When you completed the installation wizard, one of the options was to just to get the Wrapper Script. This is a generic shell script that call another script which is responsible for getting the software. The wrapper passes in the name of the software, where to get it, where to put it, etc. It would probably be faster and easier to just create a script that does the same for Suse than to do it by hand. Not to mention that once the script was done, any time you wanted to do a re-install, you would just let the script do it automatically rather than repeating the process by hand each time.
We'll help in any way possible since we want to support as many platforms as possible. To do this, you can do an svn checkout (see
http://plutohome.com/support/index.php?section=document&docID=101) of the directory ConfirmDependencies_Script. The Debian script is ConfirmDependencies_Debian.sh. So we would just need a script for Suse that did the same thing. It’s only 102 lines—so it’s not too bad.

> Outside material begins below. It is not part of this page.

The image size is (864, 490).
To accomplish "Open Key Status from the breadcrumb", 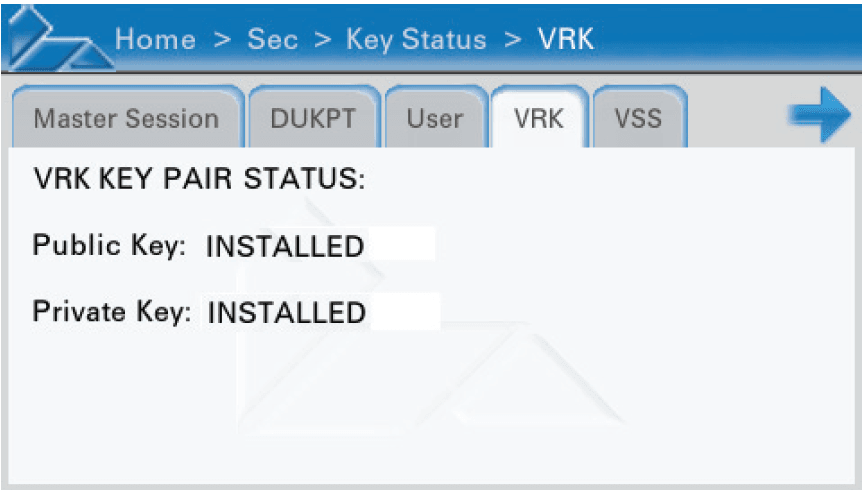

Then there is the issue of the package names. I think Suse uses RPM packages, right? Hopefully the packages and names are similar. No matter what, whether you installed the packages by hand or wanted to use the script, you would need to lookup the corresponding package names for Suse. There is a link here:
http://plutohome.com/download/stdpackages.txt to all the package names in Debian. It’s just a tab delimited file, you can use in a spreadsheet or editor. If you add a column next to the Debian name with the names of the corresponding Suse packages, we’ll have someone here put those names in the database. If there are more packages, or less, just make a note, and we’ll adjust the master database accordingly. Then, on the web site there will be a ‘Suse’ platform option, which will give you a wrapper script with all the Suse files, and the Suse version of the installer. You’ll see from our ConfirmDependencies_Script that the wrapper passes in the package name, the source, the repository name, the version, etc. It also passes in the type: get from package, download as a tar, get from svn, etc. Only the ‘get from package’ (which is ConfirmDependencies_Debian.sh) will be specific to Debian. We have separate scripts to download from http/ftp, etc., that should be the same for all distros. So, if you email me back the package names in that stdpackages.txt file, and the Suse version of the ‘get package’ script (email to my username here at plutohome.com), I’ll put it on the main server and we should then have an auto-install for Suse.
NOW, back to the real issue of why Debian doesn’t work. That drive appears to be a standard ATAPI IDE drive, right? So it should work with the Debian installer. You were able to burn the Kick Start CD, correct? And it boots and you see the Debian logo and the installation starts, right? At what point does it fail? What error message do you see on the screen? We’ll see if we can figure out what went wrong.